> **Recorded data**
--- START ---

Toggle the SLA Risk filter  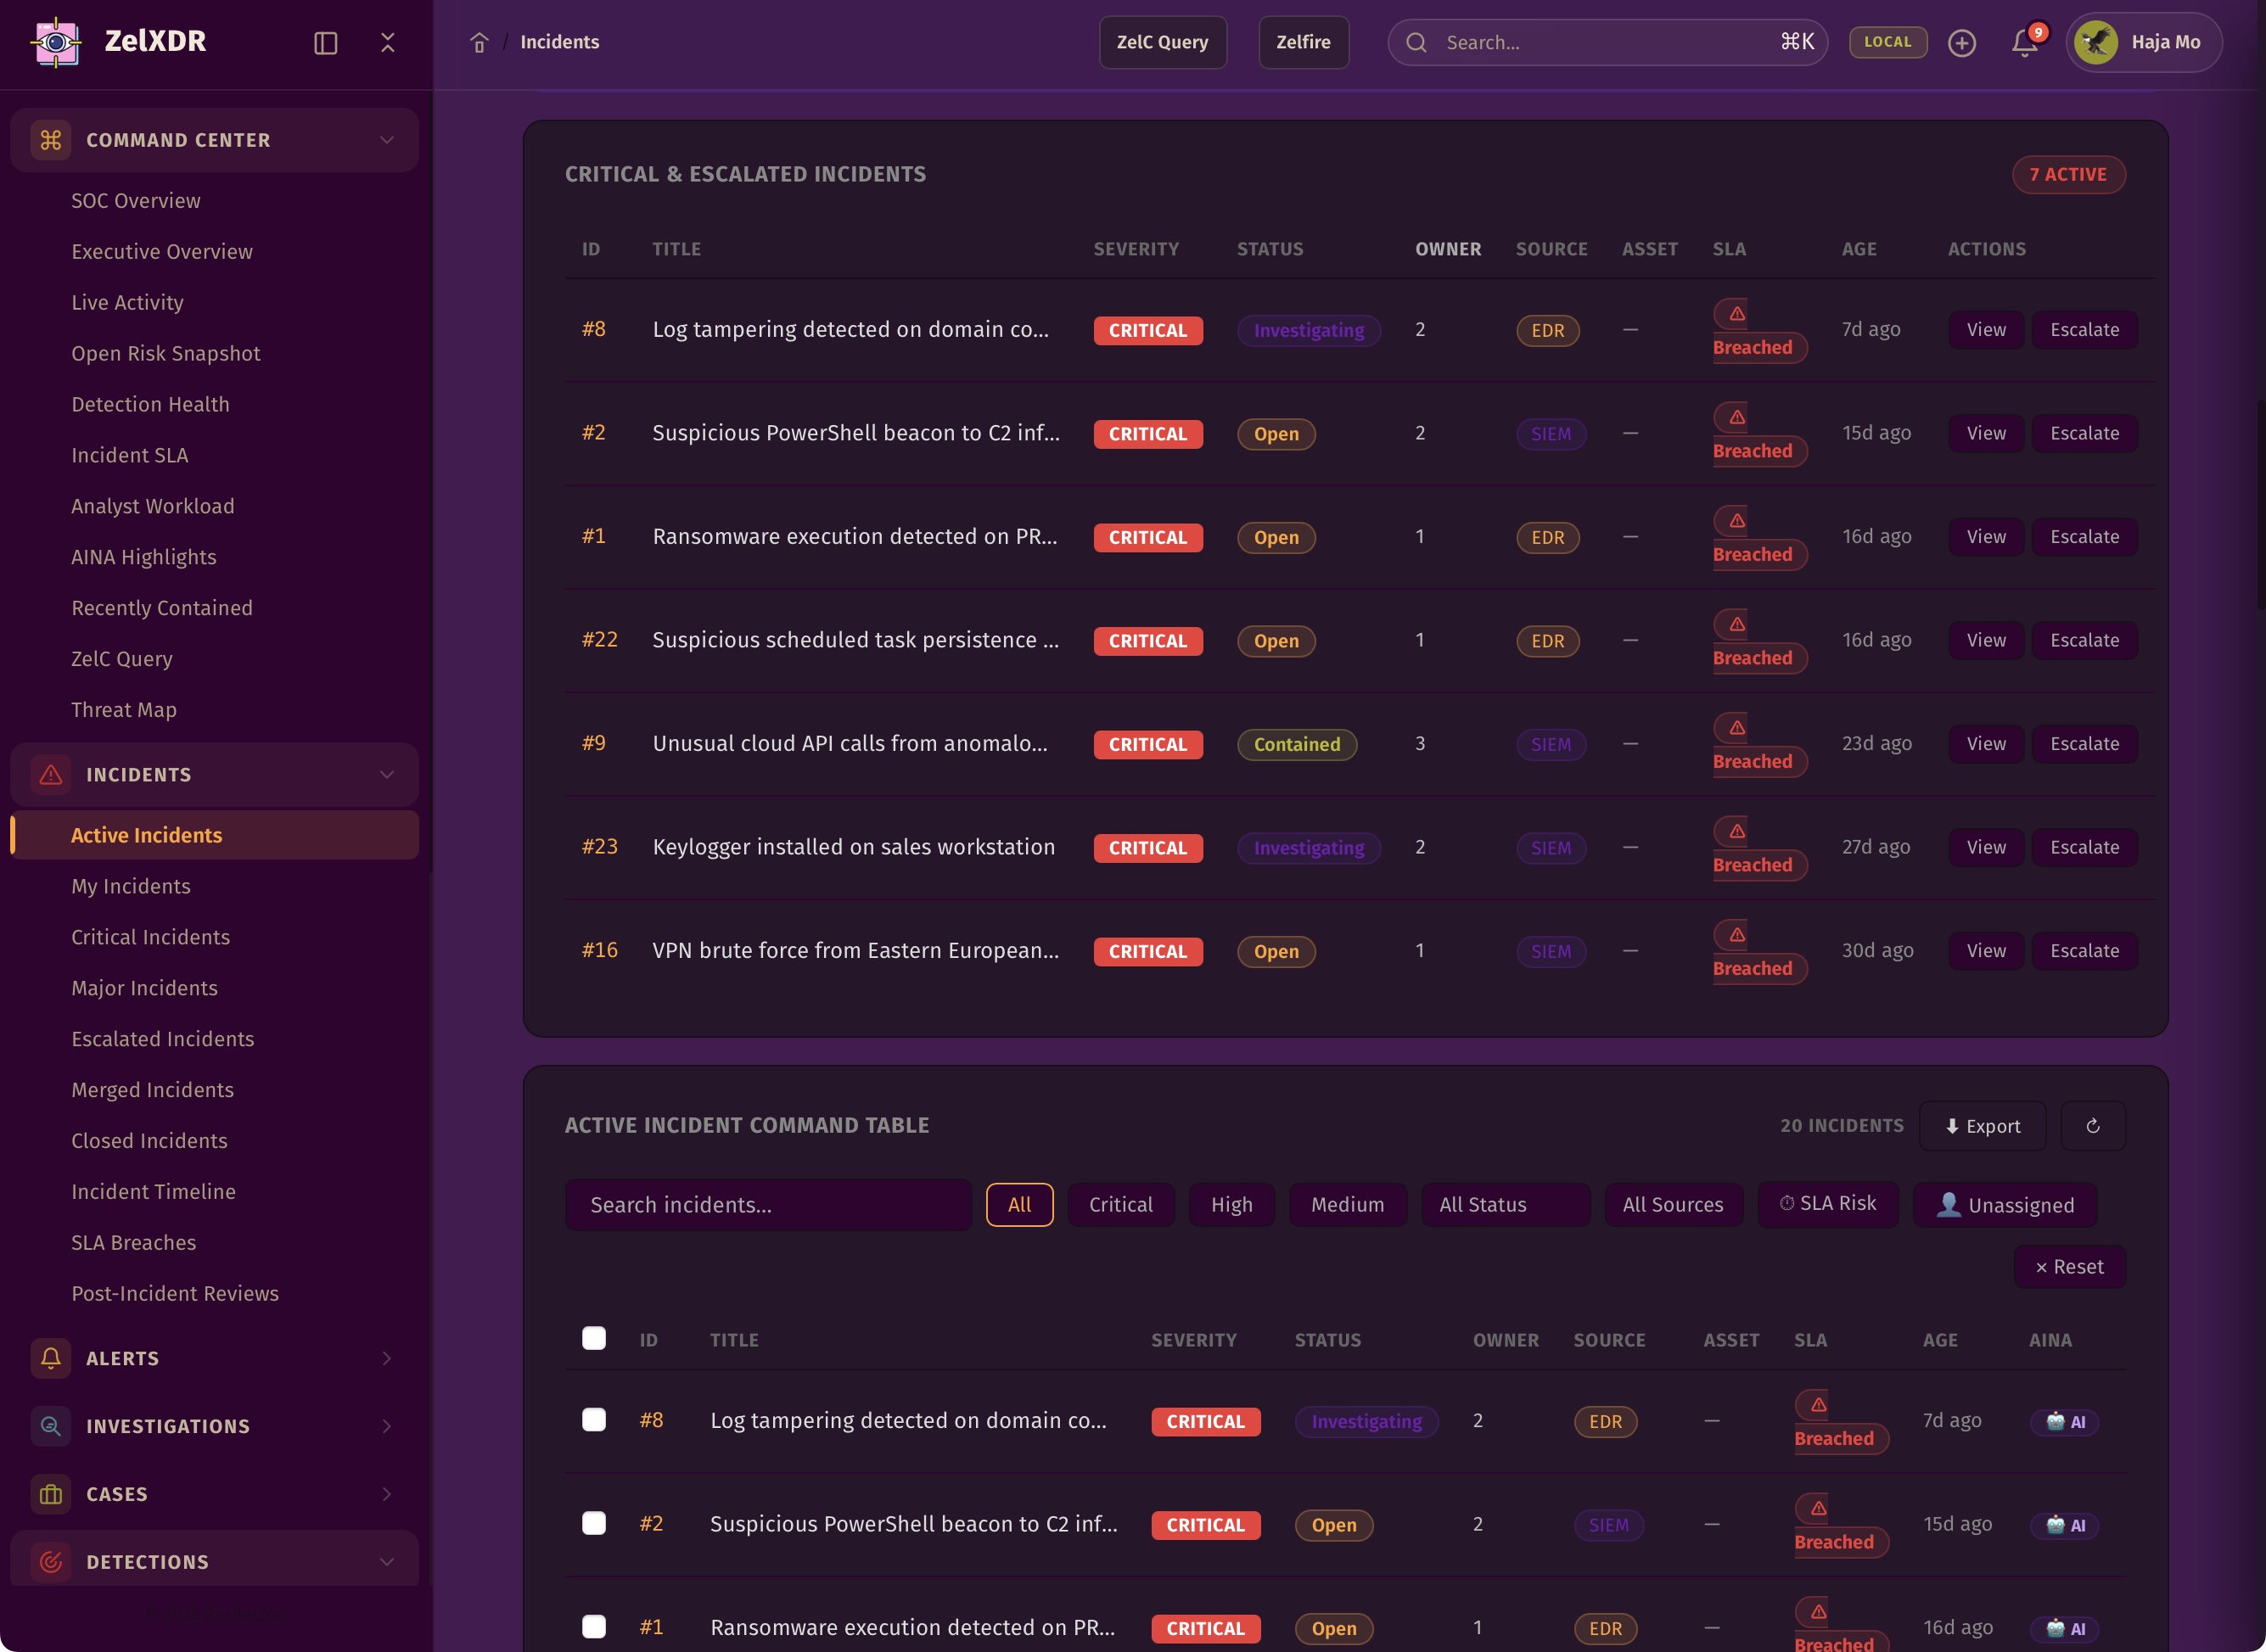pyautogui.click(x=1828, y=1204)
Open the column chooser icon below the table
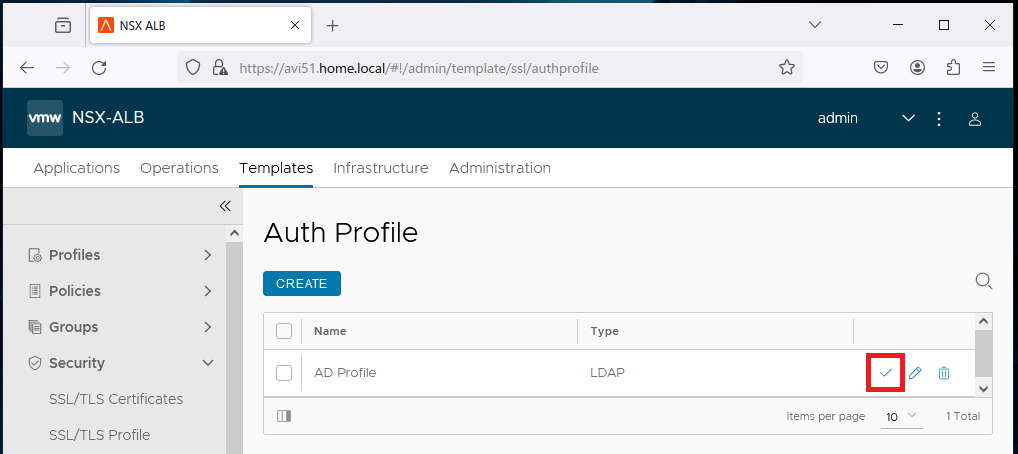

--- END ---
--- START ---

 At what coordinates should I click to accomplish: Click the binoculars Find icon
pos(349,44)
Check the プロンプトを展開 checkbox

--- END ---
--- START ---

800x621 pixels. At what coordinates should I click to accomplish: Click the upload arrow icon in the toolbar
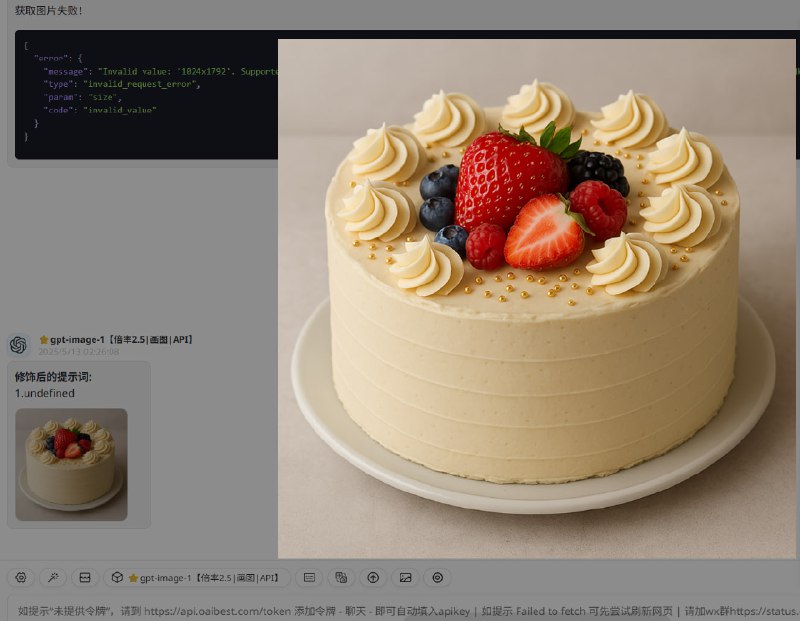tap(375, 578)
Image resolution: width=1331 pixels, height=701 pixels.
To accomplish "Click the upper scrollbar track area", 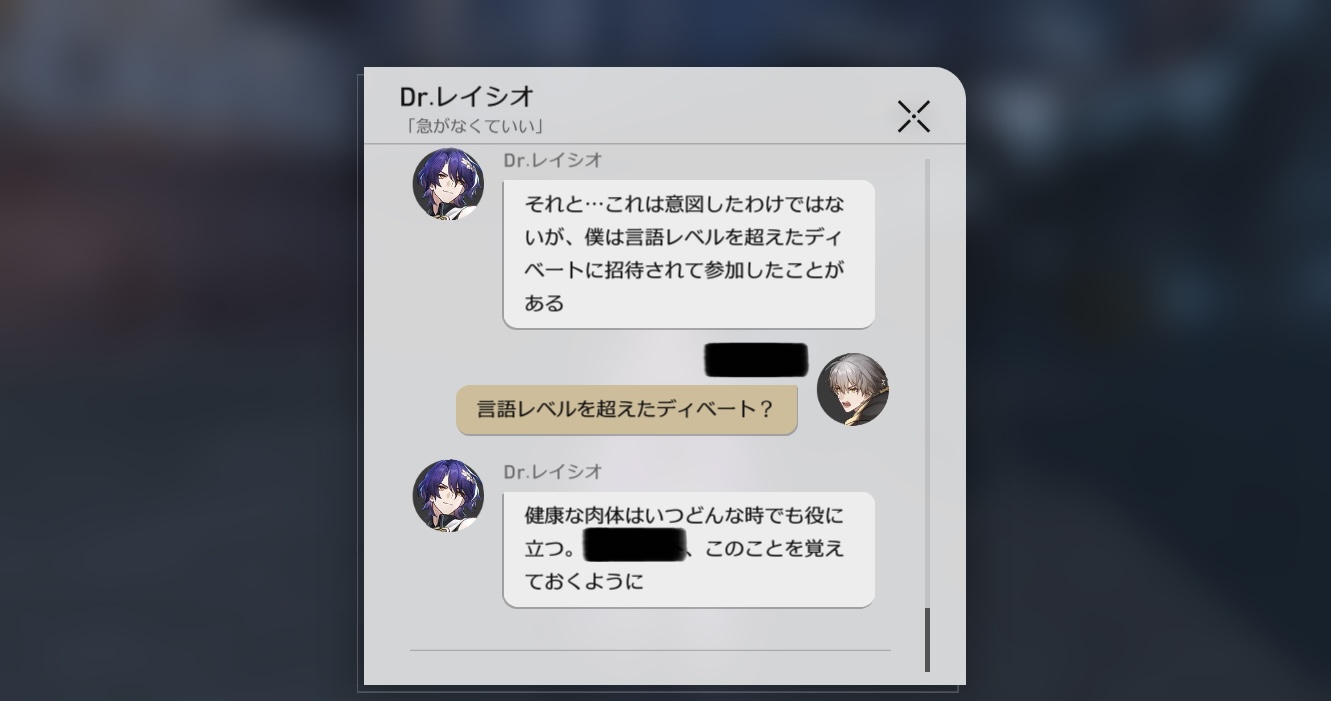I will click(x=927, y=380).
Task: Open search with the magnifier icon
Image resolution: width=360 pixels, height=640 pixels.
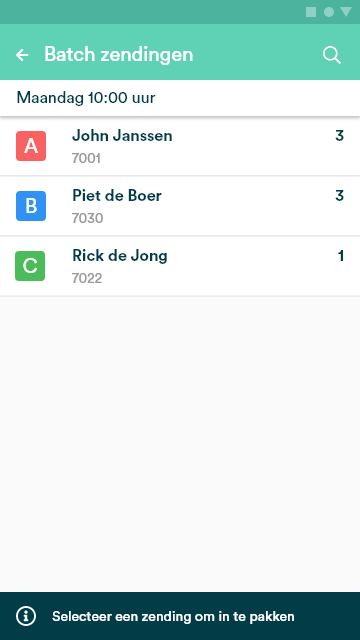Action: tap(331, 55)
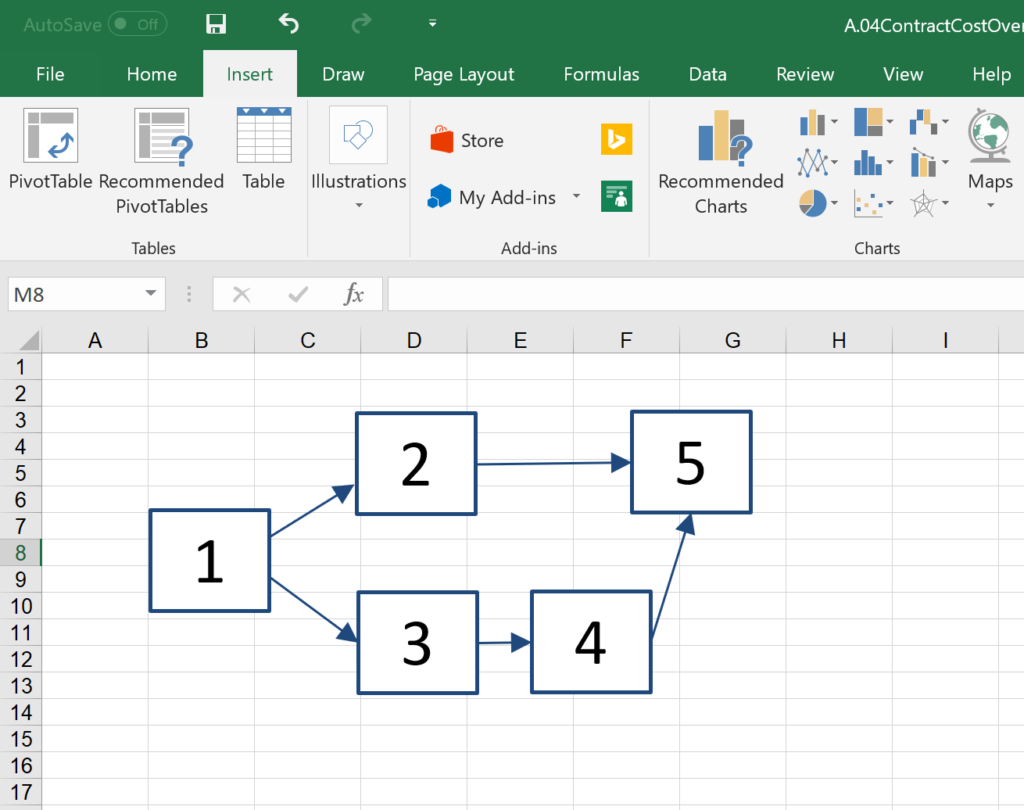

--- END ---

> **Aim of the task**
Copy the items verbatim, from the line that contains "binoculars Find icon" through the line that contains "Check the プロンプトを展開 checkbox", both included.

> **Task solution**
 At what coordinates should I click to accomplish: Click the binoculars Find icon
pos(349,44)
Check the プロンプトを展開 checkbox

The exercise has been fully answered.